So remarkable is the tenacity of life which this fish possesses,
that after the creature has been cut up into lengths, each separate
piece will move as if alive, and at the touch of a pin’s point will
curve itself as though it felt the injury. When all irritability has
ceased, the portions will flounce vigorously about if placed in boiling
water, and even after its influence has ceased will, upon the addition
of salt, jump about as vigorously as before. There can be no real
sensation, let it be understood, as the spinal cord has been severed
and all connection with the brain, which is the seat of sensation, has
been cut off.

How the Eel reproduces its kind has long been a subject of discussion.
Some held that the young is produced in a living condition, and others
that it is hatched from the egg. The matter has, however, been set at
rest by the microscope, which shows that the oily-looking substance,
generally called fat, which is found in the abdomen of the Eel, is
really an aggregation of eggs, and that these objects, minute as they
are, and which are not so large as the point of a pin, are quite as
perfect in their structure as the eggs of a moth or a bird are seen to
be to the naked, unaided vision.

_Anguilla rostrata_, as the Common American Eel is technically known,
is abundant in the United States, living in fresh-water streams, but
depositing its eggs, often eight millions to a single fish, in the
ocean, the young ascending the rivers. Eels are devoid of ventral
fins. Their scales, which are very minute, are covered with a thick,
slime-like material. Under the microscope each scale is beautifully
ornamented, and the exquisite pattern formed by the scales on the skin
may be readily and effectively seen if a bit of it, when fresh, be
placed on the window-glass and allowed to dry. The sexes are difficult
to distinguish; the females have the highest dorsal fin, smaller eyes,
and a lighter color than the males, while the snout is generally
broader at the tip.

When contiguous to the sea, as in a pond near Wells, on the coast of
Maine, the Eels invariably go down into salt water at night. As the
connecting stream is narrow, the sight is remarkable, thousands filling
the channel, many of whom, when alarmed, leaving the water and passing
over the dry rocks to the ocean. Eels are not the silent creatures
which many persons suppose them to be.

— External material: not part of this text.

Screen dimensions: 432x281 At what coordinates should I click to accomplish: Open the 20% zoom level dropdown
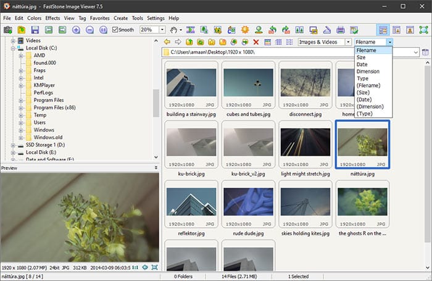(x=162, y=30)
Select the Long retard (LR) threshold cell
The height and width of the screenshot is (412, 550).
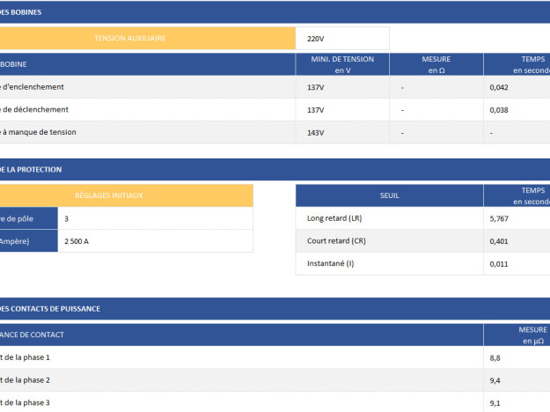click(x=389, y=217)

They frequently utter a sound,
expressed by a single note, which is more distinctly musical than the
sounds made by other fishes, and which has a clear metallic resonance.
They are of slow growth, scarcely reaching the length of twelve inches
during the first year, but subsequently attaining to large dimensions,
the preserved skins of two Eels, which Mr. Yarrall saw at Cambridge,
England, weighing together fifty pounds, the heavier being twenty-seven
pounds in weight.

[Illustration: COMMON AMERICAN EEL.

How It Seeks New Feeding-Grounds.]

Fish, as a rule, do not live more than a few minutes out of the water.
An Eel, however, will remain alive for many hours, and even days, in
atmospheric air, provided it is laid in a damp place. Now, if one
be carefully watched when placed upon dry land, it will be observed
to pout out the cheeks on both sides of its face. Underneath this
puffed-out skin will be found the gills, and the skin which covers them
will be seen to be so arranged as to form a closed sac, which the Eel
fills with water, and so keeps the gill-fibres moist. This wonderful
contrivance enables the Eel to come out of the water, and to travel, so
to speak, by land. Thus Eels are often found in outlying ponds of human
construction, where they were never placed by the hand of man. Finding
old quarters uncomfortable, they take in a good supply of water, and
exchange them for the better, not by repeated leaps towards the water,
as some fish are known to do, but by a smooth, uniform snake-like
progression.

That some fishes should leave the water and travel overland is,
perhaps, not more remarkable than that some birds, the ouzel for
example, should leave their natural element and fly into and under
the water. Whoever knows the hidden paths of the marsh has doubtless
watched the brown-hued Eels wriggling their way through the grass
from one pool to another, especially at night, leaving their home and
wandering about, seemingly unconscious whither their pilgrimage will
end.

“Slippery as an Eel” is proverbial. Many a person has, by his slick,
cunning ways, succeeded in eluding the law and escaping justice,
affording an apt illustration of the character of the animal about
which we have been talking, but the slipperiness of the Eel is not
given to it that it may take some unlawful advantage of its neighbors,
but that it may the more readily slip from the grasp of a more powerful
enemy, or the more easily make its way into the muddy depths of the
pond or stream which it so very much affects. So it will be seen that
while this slippery character in the one is protective, in the economy
of nature, for a wise and laudable purpose, yet in the other it but
secures to the possessor the getting of an ignoble gain and the ruin of
a once proud name.

While these agile denizens of aquatic life are selfish and voracious
almost beyond precedent, and apparently more concerned in feeding than
in anything else, there are certainly some traits in their character
which are redeeming features. Low as they are in the scale of piscine
existences, occupying the very lowest family of the Anguillidine
Apodes, they are none the less susceptible to the human influence of
kindness. They grow accustomed to man when good is at the basis of
his actions, and have been known to accept food from his hand. They
remember the face of a friend, and when it is presented at the door of
glass, so to speak, that opens the way to their home, they come without
fear or suspicion showing itself in their movements. Even the sound
of the voice of a benefactor awakens a sympathetic response in their
bosoms.



RANA AND BUFO.


Belonging to the lower vertebrates is a family of animals called
scientifically Ranidæ, but which are, popularly speaking, best known as
frogs. They are queer-looking creatures, scarcely met with in Australia
and South America, but reaching their highest state in the East Indies.
They are capable of enduring great changes of heat and cold, and can
live on land as well as in water, provided they have the amount of
moisture necessary to preserve the suppleness of their skins. Salt
water is fatal to the frog in any stage of its existence.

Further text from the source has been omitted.